■ Instrução 1 ■
Conte as linhas das entradas em que aparece a palavra "bounding", diferenciando maiúsculas de minúsculas. Responda apenas com o número.

■ Texto ■

HERODES FICOU CONTENTE

(Lc 23, 8-12)

 

“Vendo a Jesus, Herodes ficou muito contente; havia muito tempo que queria vê-lo, pelo que ouvia dizer dele; e esperava ver algum milagre feito por ele. Interrogou-o com muitas perguntas; ele, porém, nada lhe respondeu. Entretanto, os chefes dos sacerdotes e os escribas lá se achavam, e acusavam-no com veemência. Herodes, juntamente com a sua escolta, tratou-o com desprezo e escárnio; e, vestindo-o com uma veste brilhante, remeteu-o a Pilatos. E nesse mesmo dia Herodes e Pilatos ficaram amigos entre si, pois antes eram inimigos”.

 

Perseverando os sacerdotes em acusar a Jesus Cristo, disseram a Pilatos que amotinava o povo, ensinando sua doutrina por toda a Judéia, começando desde a Galiléia até Jerusalém; do qual fez Pilatos dizer que Jesus era da jurisdição de Herodes... então Jesus foi enviado para Herodes. Considera aqui como Cristo Nosso Senhor, de quem disse São Pedro que passou desde a Galiléia e por toda a Judéia fazendo o bem a todos e curando os doentes e possessos; e agora caluniado de que amotinava o povo ensinando uma doutrina errada desde a Galiléia e por toda a Judéia... para ver que o Senhor quis ser humilhado por aquelas pessoas a quem fez tanto bem... dizendo que todo o seu trabalho era para destruí-las. Quanta calúnia! Quanta ingratidão! Quem temerá, pois, os juízos dos homens? É preciso meditar a ignomínia (vergonha pública) que Cristo padeceu desde a casa de Pilatos até o palácio do rei Herodes, passando pelo meio das ruas e praças de Jerusalém, com grande estrondo do povo, porque o dia já tinha amanhecido. Admiremos a humildade e a caridade do Filho de Deus que quis ser arrastado em tantos tribunais, um pior que o outro, e comparecer ao tribunal de um rei cruel e injusto, que tomou para si a mulher de seu próprio irmão e degolou ao grande São João Batista, porque lhe repreendeu. Diante desse sofrimento do Senhor, aprendamos a trabalhar com fervor e dedicação para sua glória e suportar com paciência as dificuldades e sofrimentos que surgem pelo caminho.

Itens armazenados de uma coleção:
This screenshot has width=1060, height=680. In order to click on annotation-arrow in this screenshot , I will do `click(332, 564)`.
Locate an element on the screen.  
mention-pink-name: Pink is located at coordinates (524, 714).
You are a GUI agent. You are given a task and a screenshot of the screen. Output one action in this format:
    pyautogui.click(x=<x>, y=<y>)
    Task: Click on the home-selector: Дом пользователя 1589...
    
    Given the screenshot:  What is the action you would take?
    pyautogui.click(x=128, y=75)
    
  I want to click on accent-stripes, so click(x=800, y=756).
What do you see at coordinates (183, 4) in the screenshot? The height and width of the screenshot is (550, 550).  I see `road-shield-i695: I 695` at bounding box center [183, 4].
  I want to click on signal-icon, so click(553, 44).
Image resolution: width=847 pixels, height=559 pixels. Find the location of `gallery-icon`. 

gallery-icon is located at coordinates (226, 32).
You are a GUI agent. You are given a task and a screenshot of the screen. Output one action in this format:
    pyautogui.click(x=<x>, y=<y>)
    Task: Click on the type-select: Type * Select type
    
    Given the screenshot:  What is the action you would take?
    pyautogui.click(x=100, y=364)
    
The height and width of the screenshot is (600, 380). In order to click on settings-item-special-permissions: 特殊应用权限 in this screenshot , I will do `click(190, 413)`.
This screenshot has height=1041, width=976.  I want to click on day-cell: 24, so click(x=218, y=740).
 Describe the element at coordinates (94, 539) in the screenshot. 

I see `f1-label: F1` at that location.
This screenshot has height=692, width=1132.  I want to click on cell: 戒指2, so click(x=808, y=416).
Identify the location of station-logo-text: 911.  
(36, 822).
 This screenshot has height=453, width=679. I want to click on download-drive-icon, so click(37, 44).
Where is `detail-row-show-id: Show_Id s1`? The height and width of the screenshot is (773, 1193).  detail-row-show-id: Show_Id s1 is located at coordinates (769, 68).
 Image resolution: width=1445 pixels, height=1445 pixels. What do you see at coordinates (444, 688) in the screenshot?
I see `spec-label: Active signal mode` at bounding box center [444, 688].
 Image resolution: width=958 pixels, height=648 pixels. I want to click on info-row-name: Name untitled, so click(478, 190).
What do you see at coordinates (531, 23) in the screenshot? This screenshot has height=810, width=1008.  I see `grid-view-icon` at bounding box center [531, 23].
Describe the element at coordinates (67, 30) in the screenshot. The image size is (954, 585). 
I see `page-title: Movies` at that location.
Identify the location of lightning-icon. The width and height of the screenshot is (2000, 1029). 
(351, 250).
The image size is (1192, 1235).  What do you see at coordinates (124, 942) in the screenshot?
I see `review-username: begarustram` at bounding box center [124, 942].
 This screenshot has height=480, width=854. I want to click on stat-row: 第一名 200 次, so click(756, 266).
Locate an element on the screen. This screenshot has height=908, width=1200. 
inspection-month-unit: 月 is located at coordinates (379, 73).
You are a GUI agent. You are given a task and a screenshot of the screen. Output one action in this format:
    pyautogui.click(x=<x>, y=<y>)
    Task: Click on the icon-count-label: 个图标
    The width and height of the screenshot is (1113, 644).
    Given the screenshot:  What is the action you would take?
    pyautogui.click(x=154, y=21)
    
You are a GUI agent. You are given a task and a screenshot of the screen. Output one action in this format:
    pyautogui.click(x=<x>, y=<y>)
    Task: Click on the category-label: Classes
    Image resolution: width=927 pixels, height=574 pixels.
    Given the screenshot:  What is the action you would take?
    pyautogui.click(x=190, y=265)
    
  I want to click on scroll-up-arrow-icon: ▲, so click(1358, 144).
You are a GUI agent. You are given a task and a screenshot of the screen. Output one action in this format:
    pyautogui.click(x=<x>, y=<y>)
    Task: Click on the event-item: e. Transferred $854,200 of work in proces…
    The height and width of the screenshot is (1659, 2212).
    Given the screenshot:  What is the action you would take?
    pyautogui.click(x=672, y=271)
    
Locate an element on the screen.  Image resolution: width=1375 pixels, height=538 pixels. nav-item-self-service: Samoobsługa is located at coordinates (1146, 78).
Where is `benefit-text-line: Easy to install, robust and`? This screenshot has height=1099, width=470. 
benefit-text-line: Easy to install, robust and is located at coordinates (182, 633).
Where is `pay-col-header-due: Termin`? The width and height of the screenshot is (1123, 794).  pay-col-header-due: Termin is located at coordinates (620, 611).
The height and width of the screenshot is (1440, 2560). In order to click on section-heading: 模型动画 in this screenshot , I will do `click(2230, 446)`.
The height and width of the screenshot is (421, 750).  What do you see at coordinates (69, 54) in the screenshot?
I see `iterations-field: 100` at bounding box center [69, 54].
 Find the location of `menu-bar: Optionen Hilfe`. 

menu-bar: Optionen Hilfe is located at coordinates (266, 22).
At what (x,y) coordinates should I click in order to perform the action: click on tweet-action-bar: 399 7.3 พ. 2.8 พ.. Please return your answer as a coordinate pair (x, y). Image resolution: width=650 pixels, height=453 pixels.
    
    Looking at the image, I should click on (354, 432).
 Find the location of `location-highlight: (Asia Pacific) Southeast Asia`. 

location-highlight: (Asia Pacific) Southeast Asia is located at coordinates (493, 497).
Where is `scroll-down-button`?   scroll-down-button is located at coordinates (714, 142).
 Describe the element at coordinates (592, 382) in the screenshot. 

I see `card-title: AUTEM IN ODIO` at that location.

■ Instrução 2 ■
De acordo com o texto, o que Herodes esperava ver Jesus fazer?

■ Resposta 1 ■
5

■ Resposta 2 ■
Herodes esperava vê-lo fazer algum milagre.